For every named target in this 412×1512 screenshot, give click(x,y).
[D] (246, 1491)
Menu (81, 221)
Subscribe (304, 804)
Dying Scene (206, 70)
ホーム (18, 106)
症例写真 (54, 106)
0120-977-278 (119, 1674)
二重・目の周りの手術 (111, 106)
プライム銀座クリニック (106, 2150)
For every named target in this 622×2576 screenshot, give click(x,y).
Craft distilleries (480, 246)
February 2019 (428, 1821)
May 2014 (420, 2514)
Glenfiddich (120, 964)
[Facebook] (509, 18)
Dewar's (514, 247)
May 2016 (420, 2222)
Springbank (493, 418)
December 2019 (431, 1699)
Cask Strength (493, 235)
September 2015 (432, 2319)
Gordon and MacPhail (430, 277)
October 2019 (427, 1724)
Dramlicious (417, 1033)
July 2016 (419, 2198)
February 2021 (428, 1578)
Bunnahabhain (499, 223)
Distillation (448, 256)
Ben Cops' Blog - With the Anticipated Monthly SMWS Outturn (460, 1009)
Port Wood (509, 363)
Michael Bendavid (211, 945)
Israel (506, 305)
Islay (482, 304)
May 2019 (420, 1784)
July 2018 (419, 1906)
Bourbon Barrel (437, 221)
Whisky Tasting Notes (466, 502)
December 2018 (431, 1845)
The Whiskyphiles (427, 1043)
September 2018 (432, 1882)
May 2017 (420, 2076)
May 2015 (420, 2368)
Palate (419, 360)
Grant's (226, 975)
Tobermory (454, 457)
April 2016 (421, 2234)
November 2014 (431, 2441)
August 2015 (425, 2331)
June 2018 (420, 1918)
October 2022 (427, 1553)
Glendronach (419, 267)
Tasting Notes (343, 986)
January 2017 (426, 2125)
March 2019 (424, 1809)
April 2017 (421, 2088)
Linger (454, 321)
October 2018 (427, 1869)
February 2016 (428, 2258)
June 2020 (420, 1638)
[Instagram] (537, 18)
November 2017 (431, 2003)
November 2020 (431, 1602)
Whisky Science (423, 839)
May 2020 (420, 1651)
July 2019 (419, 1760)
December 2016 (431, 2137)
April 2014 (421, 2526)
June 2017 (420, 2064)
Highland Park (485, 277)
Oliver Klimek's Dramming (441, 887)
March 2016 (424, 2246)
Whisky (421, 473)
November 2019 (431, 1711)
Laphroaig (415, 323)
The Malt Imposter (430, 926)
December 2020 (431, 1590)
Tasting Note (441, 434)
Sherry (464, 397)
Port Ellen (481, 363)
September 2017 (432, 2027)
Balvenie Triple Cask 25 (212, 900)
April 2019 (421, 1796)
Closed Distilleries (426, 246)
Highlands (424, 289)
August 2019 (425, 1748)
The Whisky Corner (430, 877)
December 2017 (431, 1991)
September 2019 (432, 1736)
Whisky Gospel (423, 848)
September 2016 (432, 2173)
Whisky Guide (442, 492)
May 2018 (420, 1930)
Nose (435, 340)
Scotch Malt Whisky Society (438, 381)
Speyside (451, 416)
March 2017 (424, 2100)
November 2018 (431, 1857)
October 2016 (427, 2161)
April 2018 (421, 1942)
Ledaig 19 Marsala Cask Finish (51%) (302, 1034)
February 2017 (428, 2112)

================

The answer must restate all of the entries exactly.

• WRITTEN RESPONSE:
For every named target in this 412×1512 screenshot, give click(x,y).
[D] (246, 1491)
Menu (81, 221)
Subscribe (304, 804)
Dying Scene (206, 70)
ホーム (18, 106)
症例写真 (54, 106)
0120-977-278 (119, 1674)
二重・目の周りの手術 (111, 106)
プライム銀座クリニック (106, 2150)
For every named target in this 622×2576 screenshot, give click(x,y).
Craft distilleries (480, 246)
February 2019 (428, 1821)
May 2014 (420, 2514)
Glenfiddich (120, 964)
[Facebook] (509, 18)
Dewar's (514, 247)
May 2016 (420, 2222)
Springbank (493, 418)
December 2019 (431, 1699)
Cask Strength (493, 235)
September 2015 (432, 2319)
Gordon and MacPhail (430, 277)
October 2019 (427, 1724)
Dramlicious (417, 1033)
July 2016 (419, 2198)
February 2021 (428, 1578)
Bunnahabhain (499, 223)
Distillation (448, 256)
Ben Cops' Blog - With the Anticipated Monthly SMWS Outturn (460, 1009)
Port Wood (509, 363)
Michael Bendavid (211, 945)
Israel (506, 305)
Islay (482, 304)
May 2019 (420, 1784)
July 2018 (419, 1906)
Bourbon Barrel (437, 221)
Whisky Tasting Notes (466, 502)
December 2018 (431, 1845)
The Whiskyphiles (427, 1043)
September 2018 (432, 1882)
May 2017 (420, 2076)
May 2015 (420, 2368)
Palate (419, 360)
Grant's (226, 975)
Tobermory (454, 457)
April 2016 (421, 2234)
November 2014 (431, 2441)
August 2015 (425, 2331)
June 2018 (420, 1918)
October 2022 (427, 1553)
Glendronach (419, 267)
Tasting Notes (343, 986)
January 2017 (426, 2125)
March 2019 (424, 1809)
April 2017 (421, 2088)
Linger (454, 321)
October 2018 (427, 1869)
February 2016 (428, 2258)
June 2020 (420, 1638)
[Instagram] (537, 18)
November 2017 (431, 2003)
November 2020 (431, 1602)
Whisky Science (423, 839)
May 2020 (420, 1651)
July 2019 (419, 1760)
December 2016 (431, 2137)
April 2014 (421, 2526)
June 2017 (420, 2064)
Highland Park (485, 277)
Oliver Klimek's Dramming (441, 887)
March 2016 (424, 2246)
Whisky (421, 473)
November 2019 (431, 1711)
Laphroaig (415, 323)
The Malt Imposter (430, 926)
December 2020 (431, 1590)
Tasting Note (441, 434)
Sherry (464, 397)
Port Ellen (481, 363)
September 2017 (432, 2027)
Balvenie Triple Cask 25 (212, 900)
April 2019 (421, 1796)
Closed Distilleries (426, 246)
Highlands (424, 289)
August 2019 (425, 1748)
The Whisky Corner (430, 877)
December 2017 (431, 1991)
September 2019 (432, 1736)
Whisky Gospel (423, 848)
September 2016 (432, 2173)
Whisky Guide (442, 492)
May 2018 (420, 1930)
Nose (435, 340)
Scotch Malt Whisky Society (438, 381)
Speyside (451, 416)
March 2017 (424, 2100)
November 2018 (431, 1857)
October 2016 (427, 2161)
April 2018 (421, 1942)
Ledaig 19 Marsala Cask Finish (51%) (302, 1034)
February 2017 (428, 2112)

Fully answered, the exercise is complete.